Rows of pointing data:

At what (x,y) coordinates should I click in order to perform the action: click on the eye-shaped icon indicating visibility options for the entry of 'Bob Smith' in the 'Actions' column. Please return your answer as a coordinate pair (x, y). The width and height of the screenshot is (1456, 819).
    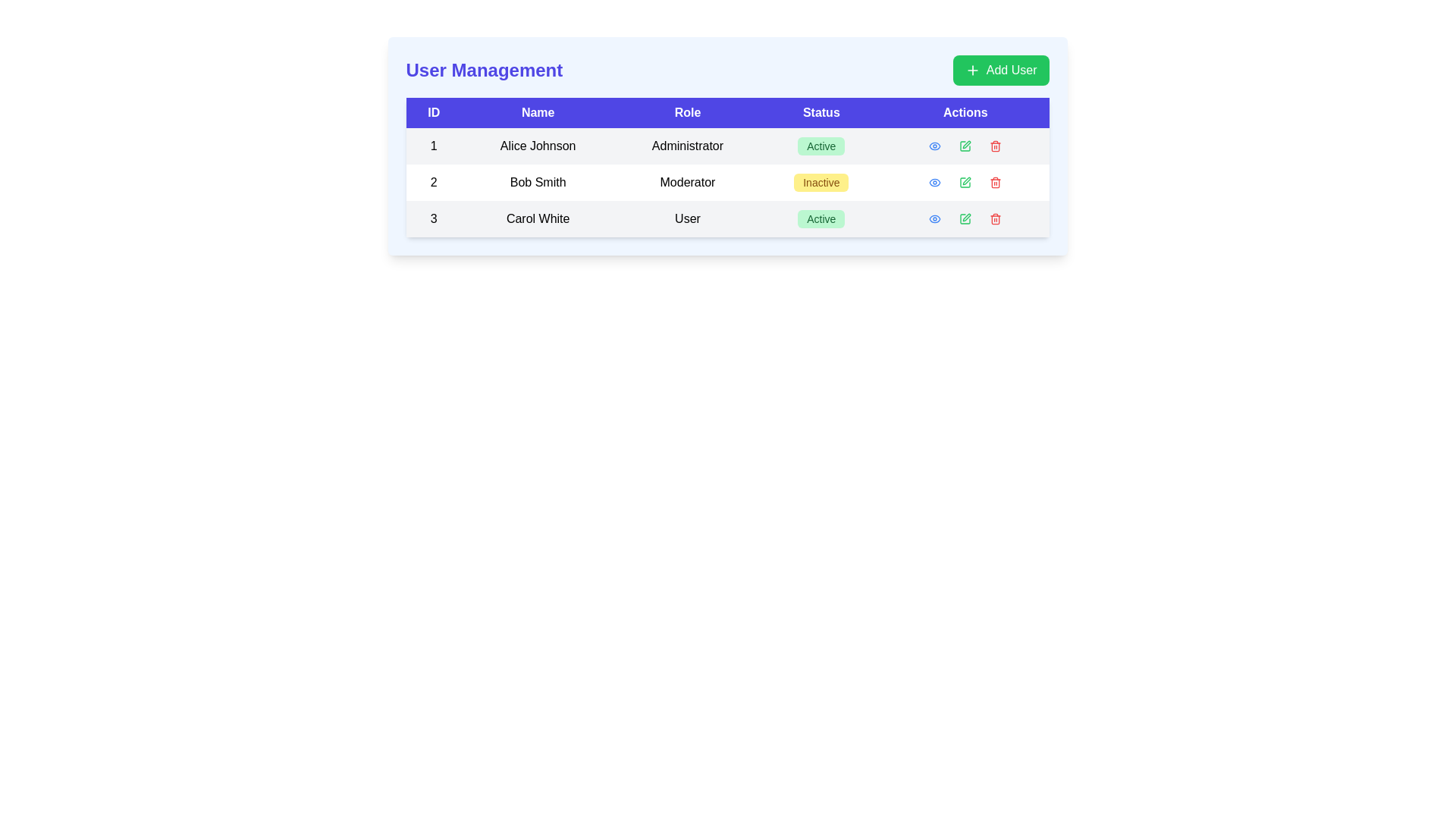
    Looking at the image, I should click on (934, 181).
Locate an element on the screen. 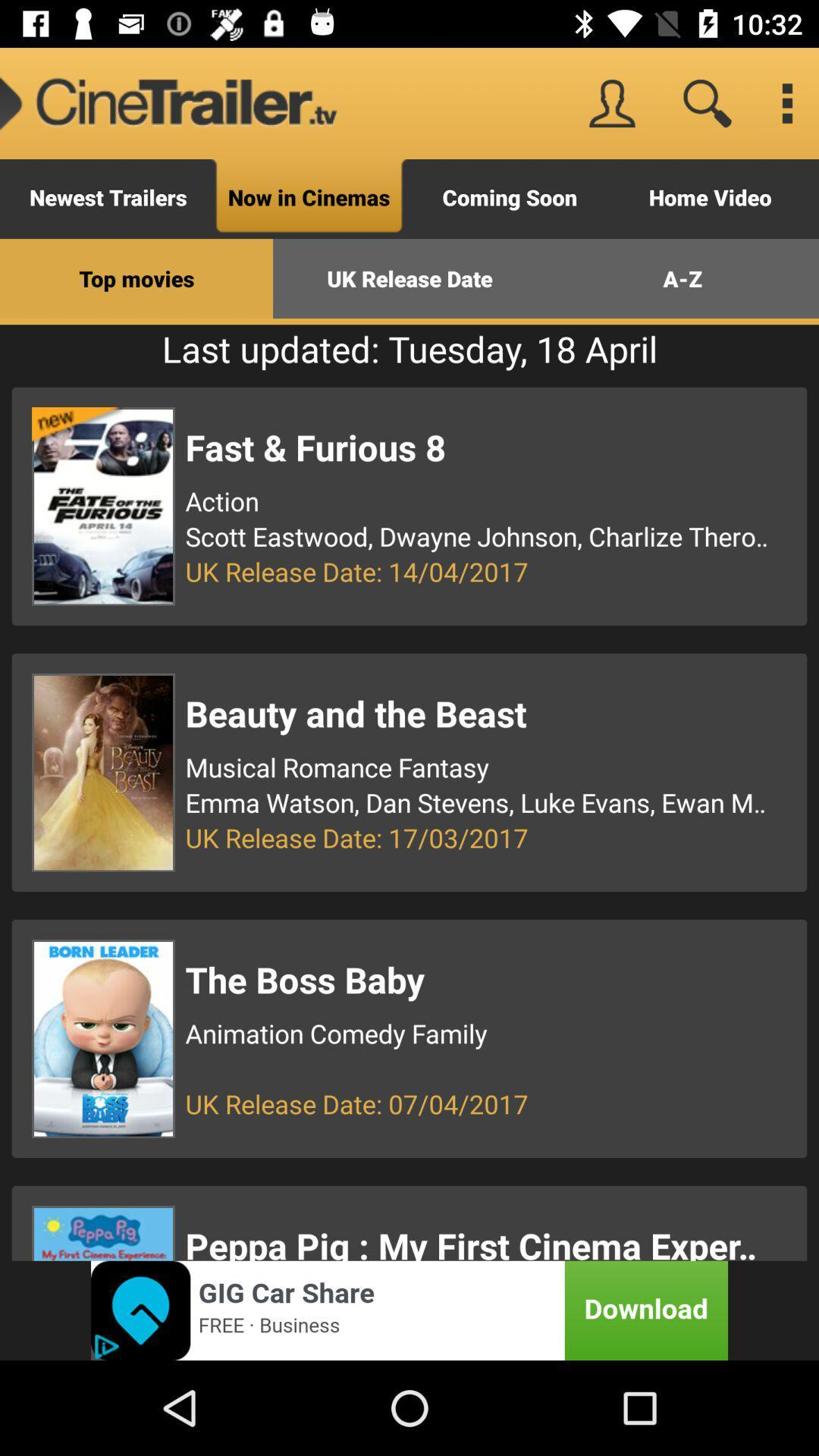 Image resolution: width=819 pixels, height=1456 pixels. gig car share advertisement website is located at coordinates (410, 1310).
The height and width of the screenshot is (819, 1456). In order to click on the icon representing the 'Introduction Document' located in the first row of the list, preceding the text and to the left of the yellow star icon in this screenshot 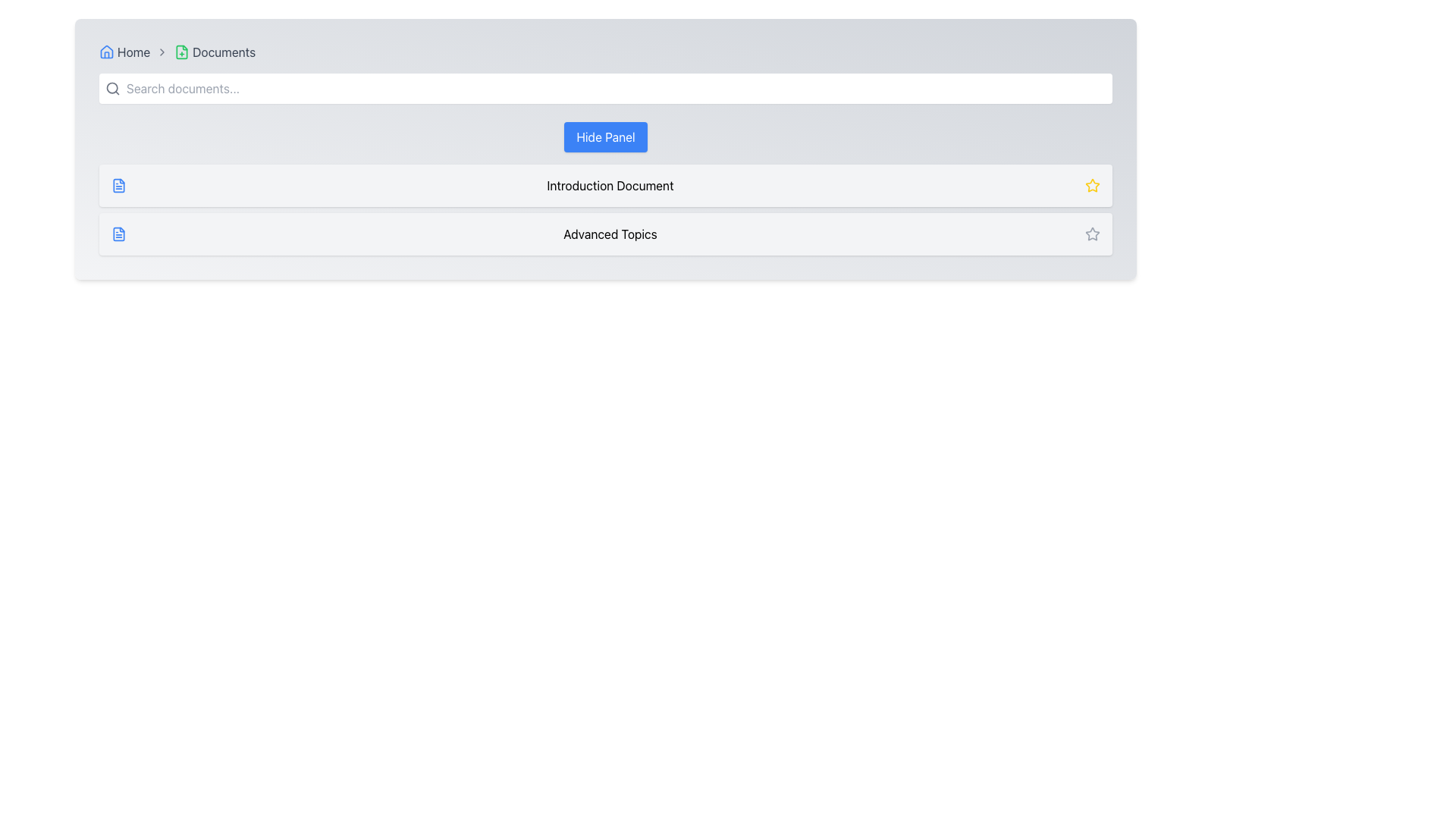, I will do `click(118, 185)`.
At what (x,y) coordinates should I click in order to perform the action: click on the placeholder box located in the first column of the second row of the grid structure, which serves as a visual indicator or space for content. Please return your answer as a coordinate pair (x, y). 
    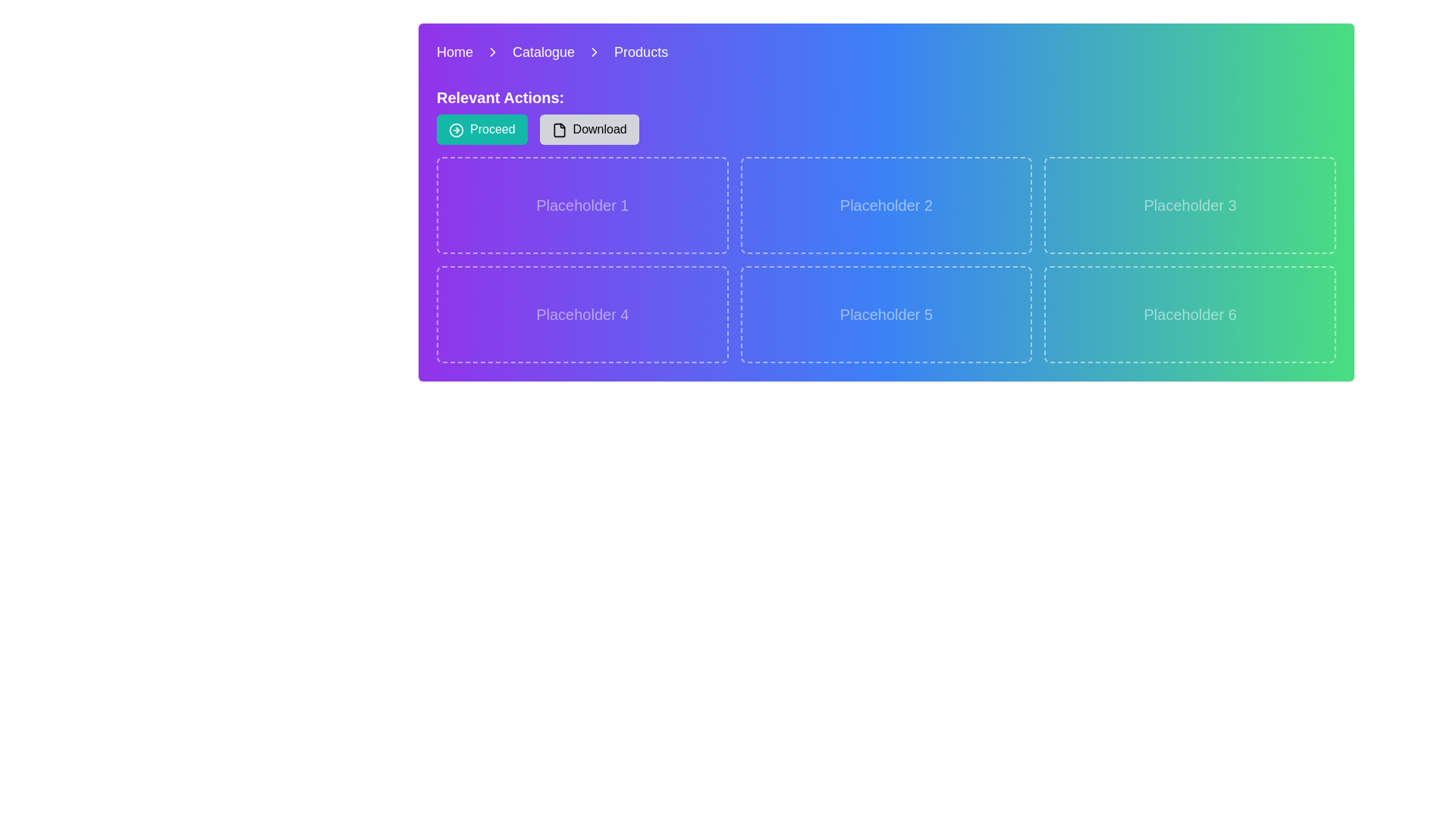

* _EXERCISE AIM_:
Collect every line from the records above that contains the word "pair", and copy each one in full.

* _SOLUTION FOR THIS EXERCISE_:
At what (x,y) coordinates should I click in order to perform the action: click on the eye-shaped icon indicating visibility options for the entry of 'Bob Smith' in the 'Actions' column. Please return your answer as a coordinate pair (x, y). The width and height of the screenshot is (1456, 819).
At what (x,y) coordinates should I click in order to perform the action: click on the placeholder box located in the first column of the second row of the grid structure, which serves as a visual indicator or space for content. Please return your answer as a coordinate pair (x, y). 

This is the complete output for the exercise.